The Grand-Duchy of Luxembourg has a population of 563.000 inhabitants (1st of January 2015) with a population growth of 0.23%. The growth since 1991 is more than 43%. The proportion of foreigners is about 45.9% of the total population. 70 nationalities live in Luxembourg with 86% of the foreigners coming from another European country. 69.1% of the population is in the working age, between 15 and 64 years. The unemployment rate is 6.9% (June 2015). The total domestic employment is composed of 392.131 employees (March 2014) with around 70% of the country’s workforce composed of immigrants or cross-border employees. The ratio of cross-border employees grew from 3% in 1961 to 44% in 2010.
Sectors of the economy
The VET offer reflects the needs of the Luxembourgish economy as the social partners, represented trough the professional chambers for employers and employees, are closely involved in the definition of the VET offer and the suggestion of new trades and professions. The curricula framework of new VET programmes are elaborated by curricular teams (équipes curriculaires) and national vocational committees (commissions nationales de formation). A curricular team is composed of experts from the educational side and from the labour market and is in charge of a specific trade or profession or a group of trades or professions. Hence, through labour market experts the economic sectors closely cooperate in the definition of the learning outcomes to be developed and assessed in a specific VET programme.
Labour market structure and development
Luxembourg's economy has undergone intensive structural changes in the last decades. From an industrial economy, it evolved into an economy where the tertiary sector prevails. Comparing the 1994 data with those of 2014 (IGSS, 2014), the shift from sectors continues: in 1994, the industrial sector still accounted for almost 20% of employment, while in 2014 it represented only 8.4%. Moreover, the sectors grouped under "Others", the "Services" and the "Professional, scientific and technical" sector experienced the strongest growth. Wage employment in the "Services" sector almost doubled going from 5.4% in 1994 to 8.2% in 2014. The employment in the "professional, scientific and technical" sector has more than doubled, from 3.3% in 1994 to 8.0% in 2014.
Graduates from technical secondary education account for 58% of the total number of graduated learners in 2013, among which the graduates from vocational programmes are the most numerous, followed by graduates from the technical programmes.
As shown in the above figure (Source: Eurostat, 2015, Table: lfsa_pgaed), the share of the population that has completed tertiary education is amongst the highest in the European Union. The share of the population with a level of education below primary and lower secondary education is close to the EU28 average. Finally, the share of population with an upper secondary level is lower than the EU28 level.
Luxembourg’s economy ranks high on the ease of doing business index of the World Bank compared to the neighbouring countries and the regional average. It also ranks higher than France and Belgium on the ease of starting a business index, but slightly lower than Germany. 

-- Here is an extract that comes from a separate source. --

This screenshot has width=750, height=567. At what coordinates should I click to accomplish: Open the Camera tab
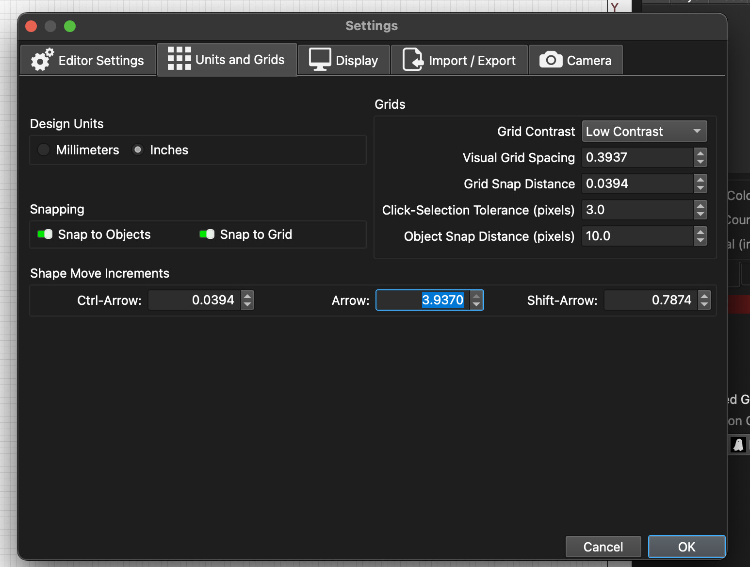[x=576, y=60]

As the following figure shows, Luxembourg’s economy is characterized by small and medium sized enterprises with less than 249 employees.
|0 employees||1-4||5-19||20-49||50-249||Over 250|
No real differences exist in the Grand-Duchy of Luxembourg because of the limited area of 2’586 square kilometres. The Grand Duchy of Luxembourg extends from north to south over a maximum distance of 82 km and 57 km from east to west. Regarding education and training programmes, there are no regional differences as the system is centralised and regulated by the Ministry of Education, Children and Youth.